The defendant, Freerepublic.com, links to, archives, and copies articles from outside news sources. It then uses the material as a basis for discussion amongst its readers.

"We are not complaining about having a link to our site, as long as he uses a trademark logo," said Rex Heinke, a partner with Gibson, Dunn & Crutcher, which represents the three parties filing the suit. "We object to the copying and archiving."

However, Jim Robinson, who runs Freerepublic.com, says the issue is not about copyright protection.

"They are suing me because they don't like our opinions," said Robinson, referring to the conservative nature of the site's original material. "The Washington Post and the Los Angeles Times are water carriers for the White House and for the government of the United States."

The complaint, filed Tuesday in the U.S. District Court in the Central District of California, Los Angeles, calls for a court order to stop Freerepublic.com from copying and archiving (or storing) their online articles. It also asks for damages.

The papers filed the case to preserve the newspaper Web sites' revenues, said Heinke.

The Post and the Times initially allow free access to articles posted on their sites. However, after a period of time the articles are archived and the sites charge for access. By preserving content on its own server, Freerepublic.com diverts revenues from the rightful owners, Heinke claimed.

The newspapers also take issue with the mere copying of their articles, which they said drives down traffic and related advertising revenue potential.

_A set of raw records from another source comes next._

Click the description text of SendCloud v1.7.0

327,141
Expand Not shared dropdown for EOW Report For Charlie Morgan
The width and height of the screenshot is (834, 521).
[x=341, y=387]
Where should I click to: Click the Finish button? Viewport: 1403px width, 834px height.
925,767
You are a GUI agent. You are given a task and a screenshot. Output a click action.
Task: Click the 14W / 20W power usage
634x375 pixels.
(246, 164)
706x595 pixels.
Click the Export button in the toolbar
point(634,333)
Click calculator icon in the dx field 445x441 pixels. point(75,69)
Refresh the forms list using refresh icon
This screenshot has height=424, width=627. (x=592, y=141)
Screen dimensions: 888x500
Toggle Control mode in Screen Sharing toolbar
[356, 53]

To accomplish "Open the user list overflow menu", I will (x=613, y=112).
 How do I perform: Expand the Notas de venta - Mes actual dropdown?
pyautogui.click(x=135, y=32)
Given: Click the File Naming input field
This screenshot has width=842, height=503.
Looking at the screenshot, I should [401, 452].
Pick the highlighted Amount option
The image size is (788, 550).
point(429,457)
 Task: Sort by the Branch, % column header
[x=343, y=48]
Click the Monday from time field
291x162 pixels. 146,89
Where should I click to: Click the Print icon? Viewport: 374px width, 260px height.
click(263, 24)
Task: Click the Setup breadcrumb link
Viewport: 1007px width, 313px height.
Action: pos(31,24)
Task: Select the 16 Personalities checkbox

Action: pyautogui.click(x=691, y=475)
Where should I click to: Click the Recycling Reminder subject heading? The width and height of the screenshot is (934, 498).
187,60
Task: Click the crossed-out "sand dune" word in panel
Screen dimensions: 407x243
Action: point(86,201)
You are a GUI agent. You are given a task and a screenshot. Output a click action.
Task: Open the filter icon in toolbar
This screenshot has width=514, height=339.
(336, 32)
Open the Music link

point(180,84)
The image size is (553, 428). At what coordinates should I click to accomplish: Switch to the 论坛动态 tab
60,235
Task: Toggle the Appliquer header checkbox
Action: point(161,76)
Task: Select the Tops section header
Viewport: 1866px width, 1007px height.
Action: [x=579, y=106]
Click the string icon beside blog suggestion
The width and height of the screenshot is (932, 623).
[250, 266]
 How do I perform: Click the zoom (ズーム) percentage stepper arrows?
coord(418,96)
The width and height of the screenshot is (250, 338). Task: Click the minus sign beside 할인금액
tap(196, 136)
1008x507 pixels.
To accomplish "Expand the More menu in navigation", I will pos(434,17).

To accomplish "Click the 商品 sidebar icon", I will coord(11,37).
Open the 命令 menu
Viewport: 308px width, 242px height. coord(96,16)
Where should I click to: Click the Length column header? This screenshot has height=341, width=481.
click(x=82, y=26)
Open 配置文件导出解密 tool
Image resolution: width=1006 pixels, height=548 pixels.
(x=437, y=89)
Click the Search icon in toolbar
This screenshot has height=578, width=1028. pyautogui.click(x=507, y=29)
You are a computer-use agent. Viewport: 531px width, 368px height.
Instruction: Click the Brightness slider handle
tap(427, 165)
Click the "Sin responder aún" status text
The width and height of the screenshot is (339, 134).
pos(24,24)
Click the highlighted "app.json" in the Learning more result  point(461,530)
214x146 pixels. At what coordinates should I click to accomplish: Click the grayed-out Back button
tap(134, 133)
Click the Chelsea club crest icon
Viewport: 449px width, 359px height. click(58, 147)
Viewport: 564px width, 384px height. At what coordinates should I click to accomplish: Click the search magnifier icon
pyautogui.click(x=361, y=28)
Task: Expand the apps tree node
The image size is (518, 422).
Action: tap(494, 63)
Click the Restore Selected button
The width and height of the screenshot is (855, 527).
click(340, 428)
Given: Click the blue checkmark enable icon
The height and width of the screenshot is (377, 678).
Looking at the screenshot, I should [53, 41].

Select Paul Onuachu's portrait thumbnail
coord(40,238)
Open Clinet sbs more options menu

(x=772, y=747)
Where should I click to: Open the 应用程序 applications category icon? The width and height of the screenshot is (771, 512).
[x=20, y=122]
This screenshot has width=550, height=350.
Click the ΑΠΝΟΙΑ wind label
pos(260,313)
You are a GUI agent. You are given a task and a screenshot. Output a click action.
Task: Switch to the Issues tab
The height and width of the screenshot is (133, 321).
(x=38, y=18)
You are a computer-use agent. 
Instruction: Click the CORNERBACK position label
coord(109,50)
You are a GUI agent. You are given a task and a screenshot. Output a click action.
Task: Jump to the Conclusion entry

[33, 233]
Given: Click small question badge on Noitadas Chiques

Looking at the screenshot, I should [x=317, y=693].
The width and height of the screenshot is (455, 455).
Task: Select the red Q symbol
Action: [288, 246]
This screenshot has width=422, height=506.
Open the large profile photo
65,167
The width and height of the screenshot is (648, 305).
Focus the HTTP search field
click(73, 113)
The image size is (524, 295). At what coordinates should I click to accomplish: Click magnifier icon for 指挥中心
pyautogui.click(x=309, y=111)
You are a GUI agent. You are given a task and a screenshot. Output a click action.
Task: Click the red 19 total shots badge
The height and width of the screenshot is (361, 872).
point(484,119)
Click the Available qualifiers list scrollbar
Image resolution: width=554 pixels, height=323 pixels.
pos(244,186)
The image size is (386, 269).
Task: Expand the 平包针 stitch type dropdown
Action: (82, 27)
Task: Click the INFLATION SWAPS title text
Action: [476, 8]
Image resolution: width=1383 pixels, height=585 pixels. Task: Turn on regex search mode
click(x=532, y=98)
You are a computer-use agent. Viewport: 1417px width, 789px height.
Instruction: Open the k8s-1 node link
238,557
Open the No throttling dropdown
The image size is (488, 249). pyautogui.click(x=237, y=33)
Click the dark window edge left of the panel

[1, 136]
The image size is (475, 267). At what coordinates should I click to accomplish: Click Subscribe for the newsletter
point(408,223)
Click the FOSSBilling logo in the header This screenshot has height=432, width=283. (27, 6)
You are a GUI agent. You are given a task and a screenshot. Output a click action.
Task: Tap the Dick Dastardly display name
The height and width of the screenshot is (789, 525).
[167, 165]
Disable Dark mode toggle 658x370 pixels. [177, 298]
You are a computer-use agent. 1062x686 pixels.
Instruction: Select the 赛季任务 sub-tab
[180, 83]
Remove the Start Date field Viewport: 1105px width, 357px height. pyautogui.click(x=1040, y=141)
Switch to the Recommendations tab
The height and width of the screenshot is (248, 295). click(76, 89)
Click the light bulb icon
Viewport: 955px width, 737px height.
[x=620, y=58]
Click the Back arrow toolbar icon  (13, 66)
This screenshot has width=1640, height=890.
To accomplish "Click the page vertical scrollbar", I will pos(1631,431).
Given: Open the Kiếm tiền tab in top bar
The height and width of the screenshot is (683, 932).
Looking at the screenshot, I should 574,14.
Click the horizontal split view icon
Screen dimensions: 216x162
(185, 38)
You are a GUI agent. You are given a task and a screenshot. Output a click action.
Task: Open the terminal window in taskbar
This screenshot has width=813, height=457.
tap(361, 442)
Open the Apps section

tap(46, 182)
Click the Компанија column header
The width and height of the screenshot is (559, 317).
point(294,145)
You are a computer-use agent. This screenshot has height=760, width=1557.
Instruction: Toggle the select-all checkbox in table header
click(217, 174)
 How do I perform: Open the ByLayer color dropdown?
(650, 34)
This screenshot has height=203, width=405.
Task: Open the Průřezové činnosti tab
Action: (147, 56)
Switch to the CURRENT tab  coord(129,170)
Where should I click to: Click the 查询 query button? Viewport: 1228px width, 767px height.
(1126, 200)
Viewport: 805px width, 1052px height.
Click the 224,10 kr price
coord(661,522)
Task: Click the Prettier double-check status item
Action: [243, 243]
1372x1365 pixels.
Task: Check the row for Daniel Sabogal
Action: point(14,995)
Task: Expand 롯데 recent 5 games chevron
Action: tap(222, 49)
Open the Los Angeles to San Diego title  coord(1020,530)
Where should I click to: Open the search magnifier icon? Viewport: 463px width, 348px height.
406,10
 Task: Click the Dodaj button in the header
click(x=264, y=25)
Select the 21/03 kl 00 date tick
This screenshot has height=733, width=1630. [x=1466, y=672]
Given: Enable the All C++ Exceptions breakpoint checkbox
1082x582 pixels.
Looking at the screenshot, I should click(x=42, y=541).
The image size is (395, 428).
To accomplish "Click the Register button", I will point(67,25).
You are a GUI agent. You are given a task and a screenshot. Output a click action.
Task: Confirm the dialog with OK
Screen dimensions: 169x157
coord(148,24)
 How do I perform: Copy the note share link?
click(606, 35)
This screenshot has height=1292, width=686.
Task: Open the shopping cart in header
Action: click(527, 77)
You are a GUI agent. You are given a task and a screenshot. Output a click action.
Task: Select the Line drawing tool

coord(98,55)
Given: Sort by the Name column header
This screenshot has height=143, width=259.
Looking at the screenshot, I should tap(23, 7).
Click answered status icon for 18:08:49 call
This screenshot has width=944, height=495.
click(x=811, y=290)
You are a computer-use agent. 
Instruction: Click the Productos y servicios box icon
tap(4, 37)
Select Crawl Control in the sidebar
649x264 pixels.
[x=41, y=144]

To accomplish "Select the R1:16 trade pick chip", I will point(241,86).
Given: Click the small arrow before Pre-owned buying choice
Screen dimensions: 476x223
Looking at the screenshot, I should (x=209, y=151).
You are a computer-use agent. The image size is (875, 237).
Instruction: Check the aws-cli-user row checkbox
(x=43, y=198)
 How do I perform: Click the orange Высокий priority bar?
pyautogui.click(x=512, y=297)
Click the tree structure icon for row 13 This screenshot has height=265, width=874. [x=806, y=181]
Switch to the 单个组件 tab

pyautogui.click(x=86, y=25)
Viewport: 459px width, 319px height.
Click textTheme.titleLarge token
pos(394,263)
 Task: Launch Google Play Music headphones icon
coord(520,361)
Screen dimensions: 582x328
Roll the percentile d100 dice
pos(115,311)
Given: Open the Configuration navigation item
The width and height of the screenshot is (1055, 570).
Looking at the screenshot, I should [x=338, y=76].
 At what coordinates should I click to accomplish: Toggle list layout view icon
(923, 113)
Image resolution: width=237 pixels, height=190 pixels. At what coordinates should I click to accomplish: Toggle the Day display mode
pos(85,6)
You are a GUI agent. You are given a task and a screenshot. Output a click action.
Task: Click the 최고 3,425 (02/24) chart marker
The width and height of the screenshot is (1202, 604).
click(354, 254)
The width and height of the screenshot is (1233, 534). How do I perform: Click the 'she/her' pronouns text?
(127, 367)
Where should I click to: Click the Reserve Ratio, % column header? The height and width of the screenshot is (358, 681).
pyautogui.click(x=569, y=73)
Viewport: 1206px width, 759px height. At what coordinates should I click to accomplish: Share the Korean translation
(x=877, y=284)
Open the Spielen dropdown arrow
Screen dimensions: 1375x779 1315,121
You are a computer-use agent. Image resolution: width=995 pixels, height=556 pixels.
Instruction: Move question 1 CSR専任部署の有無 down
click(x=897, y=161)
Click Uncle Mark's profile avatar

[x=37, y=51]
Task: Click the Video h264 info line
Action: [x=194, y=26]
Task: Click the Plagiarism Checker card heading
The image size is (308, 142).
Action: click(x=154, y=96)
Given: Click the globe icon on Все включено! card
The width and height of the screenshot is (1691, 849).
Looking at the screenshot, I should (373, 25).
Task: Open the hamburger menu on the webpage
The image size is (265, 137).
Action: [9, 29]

"By copying [the articles], Freerepublic is diverting traffic from our Web sites," said Heinke. "We sell advertising on those Web sites, and the amount advertisers pay are a function of the traffic."

Robinson, however, claims a Constitutional right to post the stories. His Web site is merely a forum for discussing the news, he said, and stopping this practice would be a violation of the First Amendment.

Robinson also refuted the claim that his site was diverting traffic from the sites, explaining that his readers often link to the sources.

Copyright infringement is a oft-debated topic on the Internet, since the medium encourages content aggregation and providing links to outside sources broadens traffic and possible commerce. Many Web news services (including CNET News.com) and Web portals (such as Yahoo) link to other news services.

The lawsuit is not the first of its kind. Copying and distributing articles without proper attribution or permission spurred legal action in June 1997, when Web news site TotalNews was sued by a number of well-known news services, including the Washington Post, for displaying their articles within a TotalNews frame.

The suit ended with a settlement that included TotalNews' agreement not to display the newspapers' content in its own frame.